* [EXTRACT PROVIDED]:
---+---

Hello everyone

Thanks so much for the explanations Eric.
As a workaround, I will update the file daemon before the next full backup.

Márcio

Em 07/12/2021 05:52, Eric Bollengier via Bacula-users escreveu:
Hello Marcio,

On 12/6/21 19:24, Márcio (Departamento de Informática - PMI) wrote:
Hello everyone

Investigating a little more about what might be happening, I compared the records (from the Bacula catalog in the database) of a file that was backed up by 9.6.7 and 11.0.5, without having changed during these two jobs . I noticed that the "lstat" field of the "filename" table is calculated differently between the two versions, although the file hashes, stored in the "md5" field are the same, see:

  jobid | pathid |  filename |                           lstat |             md5 -------+--------+------------+------------------------------------------------------------+-----------------------------   14469 |  83108 | BPAGAR.DBF | A BAAAAAQCz IH/ B A A A Iu A A BOk0Kn xxyqA BQdcaU A A M g | TYUkCmxYjmRvmCoTaOBDO+CRJx8   14749 |  83108 | BPAGAR.DBF | A A IH/ B A A A Iu A A BOk0Kn xxyqA xxyqA A A M g          | TYUkCmxYjmRvmCoTaOBDO+CRJx8

Now, why is this field calculated differently?

---+---

* [MATERIAL PROVIDED]:
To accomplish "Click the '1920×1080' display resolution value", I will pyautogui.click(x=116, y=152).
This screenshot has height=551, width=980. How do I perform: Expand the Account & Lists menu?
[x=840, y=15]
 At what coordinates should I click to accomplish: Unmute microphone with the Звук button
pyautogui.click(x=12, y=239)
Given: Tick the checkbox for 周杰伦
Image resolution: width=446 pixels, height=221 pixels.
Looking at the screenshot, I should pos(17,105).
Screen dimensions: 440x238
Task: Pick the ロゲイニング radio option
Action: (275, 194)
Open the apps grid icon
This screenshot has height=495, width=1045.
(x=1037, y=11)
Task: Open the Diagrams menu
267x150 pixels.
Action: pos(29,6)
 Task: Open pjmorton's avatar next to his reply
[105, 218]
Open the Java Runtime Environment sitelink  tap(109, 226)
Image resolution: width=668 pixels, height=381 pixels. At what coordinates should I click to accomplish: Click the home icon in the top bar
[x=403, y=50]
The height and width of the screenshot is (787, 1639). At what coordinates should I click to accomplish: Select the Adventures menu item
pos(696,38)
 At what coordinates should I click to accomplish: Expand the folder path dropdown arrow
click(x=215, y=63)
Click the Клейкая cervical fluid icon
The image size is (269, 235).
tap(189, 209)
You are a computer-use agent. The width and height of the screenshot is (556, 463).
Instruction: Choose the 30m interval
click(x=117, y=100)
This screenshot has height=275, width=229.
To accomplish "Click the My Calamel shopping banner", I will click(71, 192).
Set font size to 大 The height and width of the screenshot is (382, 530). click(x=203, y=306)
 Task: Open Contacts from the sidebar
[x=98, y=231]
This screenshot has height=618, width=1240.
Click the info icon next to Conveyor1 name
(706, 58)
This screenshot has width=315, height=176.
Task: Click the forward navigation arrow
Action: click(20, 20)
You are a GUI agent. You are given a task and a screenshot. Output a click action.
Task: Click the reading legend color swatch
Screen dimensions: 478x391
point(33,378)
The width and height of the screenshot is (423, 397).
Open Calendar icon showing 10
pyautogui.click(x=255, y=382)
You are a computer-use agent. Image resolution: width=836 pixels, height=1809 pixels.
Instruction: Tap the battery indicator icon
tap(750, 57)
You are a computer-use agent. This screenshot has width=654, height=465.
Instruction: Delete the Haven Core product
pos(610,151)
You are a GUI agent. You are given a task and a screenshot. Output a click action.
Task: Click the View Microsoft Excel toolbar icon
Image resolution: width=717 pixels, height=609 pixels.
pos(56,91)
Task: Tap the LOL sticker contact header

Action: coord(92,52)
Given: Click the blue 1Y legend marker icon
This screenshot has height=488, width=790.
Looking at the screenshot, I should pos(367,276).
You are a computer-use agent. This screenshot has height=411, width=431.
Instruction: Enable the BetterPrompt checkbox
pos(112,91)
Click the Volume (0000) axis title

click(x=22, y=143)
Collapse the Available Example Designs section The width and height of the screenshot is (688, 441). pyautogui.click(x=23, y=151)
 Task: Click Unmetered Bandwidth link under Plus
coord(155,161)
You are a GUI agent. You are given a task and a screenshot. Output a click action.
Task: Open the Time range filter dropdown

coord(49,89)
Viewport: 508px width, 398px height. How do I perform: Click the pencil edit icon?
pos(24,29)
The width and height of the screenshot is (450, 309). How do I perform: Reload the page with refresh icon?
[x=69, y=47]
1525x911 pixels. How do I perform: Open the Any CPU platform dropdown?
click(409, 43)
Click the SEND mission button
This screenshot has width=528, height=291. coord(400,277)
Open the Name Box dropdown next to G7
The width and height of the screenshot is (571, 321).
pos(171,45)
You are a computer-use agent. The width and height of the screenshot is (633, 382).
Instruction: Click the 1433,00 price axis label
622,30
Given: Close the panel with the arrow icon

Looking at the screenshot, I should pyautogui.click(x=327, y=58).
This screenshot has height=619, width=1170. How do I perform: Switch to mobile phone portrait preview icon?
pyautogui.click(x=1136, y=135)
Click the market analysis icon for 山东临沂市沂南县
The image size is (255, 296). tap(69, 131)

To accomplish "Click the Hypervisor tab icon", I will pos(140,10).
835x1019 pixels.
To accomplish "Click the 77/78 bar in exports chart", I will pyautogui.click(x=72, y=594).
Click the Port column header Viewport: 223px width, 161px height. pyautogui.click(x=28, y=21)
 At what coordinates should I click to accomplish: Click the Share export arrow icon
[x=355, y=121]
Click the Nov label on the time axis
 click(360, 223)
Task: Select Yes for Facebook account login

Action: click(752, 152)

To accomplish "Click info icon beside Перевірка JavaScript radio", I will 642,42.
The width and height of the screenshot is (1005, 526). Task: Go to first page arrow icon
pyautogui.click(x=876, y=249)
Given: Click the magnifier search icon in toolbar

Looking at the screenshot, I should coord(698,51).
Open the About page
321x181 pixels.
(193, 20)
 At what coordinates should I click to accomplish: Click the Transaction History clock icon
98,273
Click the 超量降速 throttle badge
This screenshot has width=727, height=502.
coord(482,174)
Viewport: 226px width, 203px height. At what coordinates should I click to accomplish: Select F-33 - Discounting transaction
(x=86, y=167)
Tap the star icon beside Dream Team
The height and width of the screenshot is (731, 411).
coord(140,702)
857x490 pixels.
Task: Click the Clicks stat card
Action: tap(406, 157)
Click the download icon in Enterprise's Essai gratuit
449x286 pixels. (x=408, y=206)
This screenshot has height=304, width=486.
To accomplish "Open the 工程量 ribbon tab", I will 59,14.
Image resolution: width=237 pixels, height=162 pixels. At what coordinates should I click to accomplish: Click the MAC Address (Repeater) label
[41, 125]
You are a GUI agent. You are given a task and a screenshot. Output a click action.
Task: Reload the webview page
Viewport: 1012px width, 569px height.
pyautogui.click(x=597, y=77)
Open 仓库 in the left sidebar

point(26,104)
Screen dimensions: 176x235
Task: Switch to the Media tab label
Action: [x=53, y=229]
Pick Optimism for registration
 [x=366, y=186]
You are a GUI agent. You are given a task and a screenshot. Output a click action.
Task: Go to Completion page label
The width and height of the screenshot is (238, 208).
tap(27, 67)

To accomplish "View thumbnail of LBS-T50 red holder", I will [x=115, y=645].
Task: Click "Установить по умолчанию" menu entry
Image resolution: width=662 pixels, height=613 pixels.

---+---

* [PROBLEMS TO SOLVE]:
[a] According to the Bacula mailing-list message, which two Bacula versions backed up the file whose catalog records were compared?
[b] Reproduce a passage from the Bacula mailing-list message, beginning at the words "jobid | pathid" and stopping after "field calculated differently?".
[c] In the Bacula mailing-list message, why does the writer find it puzzling that the "lstat" field differs between the two records of the same file?
The material has no connection to the Bacula mailing-list message.

* [SOLUTION LIST]:
[a] Versions 9.6.7 and 11.0.5.

[b]
jobid | pathid |  filename |                           lstat |             md5 -------+--------+------------+------------------------------------------------------------+-----------------------------   14469 |  83108 | BPAGAR.DBF | A BAAAAAQCz IH/ B A A A Iu A A BOk0Kn xxyqA BQdcaU A A M g | TYUkCmxYjmRvmCoTaOBDO+CRJx8   14749 |  83108 | BPAGAR.DBF | A A IH/ B A A A Iu A A BOk0Kn xxyqA xxyqA A A M g          | TYUkCmxYjmRvmCoTaOBDO+CRJx8

Now, why is this field calculated differently?

[c] The file did not change between the two backup jobs, and the hashes stored in the "md5" field are the same in both records. Yet the two versions calculate the "lstat" field differently.